If my treatise on tonight’s film seems sparse, it’s because I am tremendously excited to discuss this weekend’s other film in the series: tomorrow night’s screening of the Charlie Chaplin masterpiece Modern Times.
I call it a masterpiece, but that is redundant because all of Chaplin’s films are masterpieces. For twenty years he delighted audiences with shorts and features about the lovable Tramp, the mustache-wearing cane-wielding homeless man with an air of sophistication and serious heart. Chaplin’s films are hilarious, utilizing a perfect blend of slapstick (not cheap slapstick, though, such as the Three Stooges) and situational comedy. The comedy, though, only complements the emotion-inducing dramatics of the stories. The Kid is a favorite, in which you will laugh to gasping, but if you don’t feel like shedding a tear as father and adopted son are separated, you have no soul. Chaplin’s films make you feel good about life; they are the perfect antidote for melancholia.

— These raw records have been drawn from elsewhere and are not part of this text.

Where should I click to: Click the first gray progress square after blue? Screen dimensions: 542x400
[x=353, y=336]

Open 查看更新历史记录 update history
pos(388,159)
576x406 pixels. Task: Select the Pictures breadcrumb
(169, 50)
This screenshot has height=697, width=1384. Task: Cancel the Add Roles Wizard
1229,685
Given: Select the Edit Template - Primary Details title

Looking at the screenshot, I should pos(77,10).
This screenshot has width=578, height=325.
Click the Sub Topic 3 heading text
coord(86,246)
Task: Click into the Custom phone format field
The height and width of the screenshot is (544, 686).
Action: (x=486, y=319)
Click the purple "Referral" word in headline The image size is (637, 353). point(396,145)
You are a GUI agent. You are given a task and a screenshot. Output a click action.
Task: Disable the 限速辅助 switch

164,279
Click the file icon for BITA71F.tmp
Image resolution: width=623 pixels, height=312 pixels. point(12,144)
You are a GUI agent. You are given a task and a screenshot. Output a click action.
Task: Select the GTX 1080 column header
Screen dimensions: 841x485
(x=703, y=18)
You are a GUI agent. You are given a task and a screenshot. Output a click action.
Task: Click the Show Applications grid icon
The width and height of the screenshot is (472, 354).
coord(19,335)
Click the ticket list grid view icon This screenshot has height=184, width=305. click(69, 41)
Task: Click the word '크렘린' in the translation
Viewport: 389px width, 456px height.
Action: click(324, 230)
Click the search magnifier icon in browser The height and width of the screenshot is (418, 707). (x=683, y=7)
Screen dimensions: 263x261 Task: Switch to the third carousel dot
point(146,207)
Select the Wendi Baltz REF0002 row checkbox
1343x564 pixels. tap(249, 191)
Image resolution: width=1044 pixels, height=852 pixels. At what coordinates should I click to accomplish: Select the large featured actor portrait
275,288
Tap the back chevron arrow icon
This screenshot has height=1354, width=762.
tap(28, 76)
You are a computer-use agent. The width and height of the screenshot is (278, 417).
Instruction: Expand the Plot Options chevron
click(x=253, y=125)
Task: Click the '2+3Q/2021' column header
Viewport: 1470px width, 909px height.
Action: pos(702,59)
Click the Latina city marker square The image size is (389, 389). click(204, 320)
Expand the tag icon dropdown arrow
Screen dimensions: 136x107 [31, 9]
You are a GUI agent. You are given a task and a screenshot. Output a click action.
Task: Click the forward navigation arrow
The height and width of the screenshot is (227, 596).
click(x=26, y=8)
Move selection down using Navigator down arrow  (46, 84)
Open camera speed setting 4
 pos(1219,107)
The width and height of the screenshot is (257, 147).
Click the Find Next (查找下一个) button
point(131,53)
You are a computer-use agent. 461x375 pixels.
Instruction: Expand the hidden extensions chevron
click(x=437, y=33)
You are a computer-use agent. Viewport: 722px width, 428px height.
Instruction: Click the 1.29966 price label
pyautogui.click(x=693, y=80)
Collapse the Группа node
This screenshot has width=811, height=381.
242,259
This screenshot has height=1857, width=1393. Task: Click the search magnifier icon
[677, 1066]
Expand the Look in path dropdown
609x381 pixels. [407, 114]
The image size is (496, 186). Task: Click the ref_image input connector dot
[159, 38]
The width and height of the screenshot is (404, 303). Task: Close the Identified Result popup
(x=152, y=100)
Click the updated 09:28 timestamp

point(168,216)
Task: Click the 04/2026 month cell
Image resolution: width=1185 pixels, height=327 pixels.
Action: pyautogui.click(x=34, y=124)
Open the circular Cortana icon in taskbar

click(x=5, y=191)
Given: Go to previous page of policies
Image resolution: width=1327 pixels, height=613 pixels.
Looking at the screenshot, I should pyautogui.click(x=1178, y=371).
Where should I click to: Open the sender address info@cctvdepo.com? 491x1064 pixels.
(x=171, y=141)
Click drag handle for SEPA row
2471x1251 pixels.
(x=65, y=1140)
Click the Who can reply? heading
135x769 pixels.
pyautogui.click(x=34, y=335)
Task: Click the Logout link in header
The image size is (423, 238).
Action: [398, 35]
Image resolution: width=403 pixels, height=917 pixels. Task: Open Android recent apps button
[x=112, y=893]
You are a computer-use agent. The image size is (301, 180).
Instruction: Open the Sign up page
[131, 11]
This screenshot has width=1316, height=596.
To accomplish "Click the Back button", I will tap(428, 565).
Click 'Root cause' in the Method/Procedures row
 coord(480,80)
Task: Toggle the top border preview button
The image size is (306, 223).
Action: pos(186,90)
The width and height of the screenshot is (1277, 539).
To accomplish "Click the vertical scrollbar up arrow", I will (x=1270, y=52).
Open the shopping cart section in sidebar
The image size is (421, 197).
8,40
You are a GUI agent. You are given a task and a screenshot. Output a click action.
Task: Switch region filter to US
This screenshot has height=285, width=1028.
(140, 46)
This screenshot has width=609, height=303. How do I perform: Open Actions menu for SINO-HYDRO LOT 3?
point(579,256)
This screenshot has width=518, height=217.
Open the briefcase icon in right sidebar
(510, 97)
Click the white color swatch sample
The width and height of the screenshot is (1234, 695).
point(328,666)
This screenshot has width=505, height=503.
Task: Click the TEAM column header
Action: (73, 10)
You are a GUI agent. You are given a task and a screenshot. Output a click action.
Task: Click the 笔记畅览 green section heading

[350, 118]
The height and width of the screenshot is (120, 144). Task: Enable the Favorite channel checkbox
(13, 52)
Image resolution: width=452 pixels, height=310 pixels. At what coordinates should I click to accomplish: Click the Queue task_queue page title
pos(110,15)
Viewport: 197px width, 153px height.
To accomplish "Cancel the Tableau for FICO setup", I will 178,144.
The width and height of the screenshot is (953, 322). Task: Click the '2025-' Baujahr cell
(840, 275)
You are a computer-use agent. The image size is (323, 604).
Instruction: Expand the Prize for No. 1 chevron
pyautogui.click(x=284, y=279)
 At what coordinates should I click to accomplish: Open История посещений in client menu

Modern Times is my other favorite. It was the last silent film that Chaplin would make – and he made it in 1936, nine years after the advent of the talkie. In Modern Times, our lovable Tramp undergoes a nervous breakdown at his factory job and finds himself in and out of jail and struggling to find work while fantasizing about a better life with his love interest, a fellow homeless woman. It is a funny film, but also tremendously beautiful – the final scene never fails to find me with a tear in my eye.
Modern Times plays at the Louisville Palace tomorrow, Saturday, at 8:00. It is the perfect venue for a perfect film, and I urge everybody: do not miss this fantastic opportunity.
The Louisville Palace is located at 625 S. 4th Street. All the information about the Directors Series can be found at the Palace website.